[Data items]

[Start of Attachment]

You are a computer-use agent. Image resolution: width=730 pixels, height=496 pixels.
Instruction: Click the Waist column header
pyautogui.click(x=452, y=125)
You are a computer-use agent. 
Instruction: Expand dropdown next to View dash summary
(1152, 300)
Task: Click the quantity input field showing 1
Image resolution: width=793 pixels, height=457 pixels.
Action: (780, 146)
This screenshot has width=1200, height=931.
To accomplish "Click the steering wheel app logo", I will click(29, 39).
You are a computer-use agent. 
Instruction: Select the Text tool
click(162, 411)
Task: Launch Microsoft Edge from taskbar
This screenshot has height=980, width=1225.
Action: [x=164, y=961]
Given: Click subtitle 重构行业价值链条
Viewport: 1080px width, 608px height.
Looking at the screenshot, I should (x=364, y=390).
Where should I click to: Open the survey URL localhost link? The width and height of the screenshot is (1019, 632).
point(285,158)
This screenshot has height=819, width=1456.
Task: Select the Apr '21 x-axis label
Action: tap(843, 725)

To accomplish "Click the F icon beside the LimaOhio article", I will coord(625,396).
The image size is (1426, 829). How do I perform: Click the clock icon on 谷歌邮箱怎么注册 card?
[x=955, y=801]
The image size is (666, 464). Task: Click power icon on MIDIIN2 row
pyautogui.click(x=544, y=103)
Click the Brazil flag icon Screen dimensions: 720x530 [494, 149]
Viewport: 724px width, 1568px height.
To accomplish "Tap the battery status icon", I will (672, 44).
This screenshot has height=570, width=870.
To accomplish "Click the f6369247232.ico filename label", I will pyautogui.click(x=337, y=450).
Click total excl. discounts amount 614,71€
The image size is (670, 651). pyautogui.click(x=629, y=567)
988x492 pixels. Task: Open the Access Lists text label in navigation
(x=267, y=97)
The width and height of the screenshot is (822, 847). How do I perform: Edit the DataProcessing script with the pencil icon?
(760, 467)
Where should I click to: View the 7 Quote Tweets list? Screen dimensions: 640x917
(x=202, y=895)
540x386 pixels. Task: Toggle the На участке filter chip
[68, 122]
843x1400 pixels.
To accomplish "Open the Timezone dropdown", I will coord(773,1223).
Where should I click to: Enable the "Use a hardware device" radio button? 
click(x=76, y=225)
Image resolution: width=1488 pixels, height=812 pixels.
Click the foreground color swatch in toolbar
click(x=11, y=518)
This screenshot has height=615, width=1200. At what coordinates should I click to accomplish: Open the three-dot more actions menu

[End of Attachment]

▶ [Task item]:
The answer must consist of every line from the data that contains the word "accomplish".

▶ [Written answer]:
To accomplish "Click the steering wheel app logo", I will click(29, 39).
To accomplish "Click the F icon beside the LimaOhio article", I will coord(625,396).
To accomplish "Tap the battery status icon", I will (672, 44).
To accomplish "Click the f6369247232.ico filename label", I will pyautogui.click(x=337, y=450).
To accomplish "Open the Timezone dropdown", I will coord(773,1223).
This screenshot has height=615, width=1200. At what coordinates should I click to accomplish: Open the three-dot more actions menu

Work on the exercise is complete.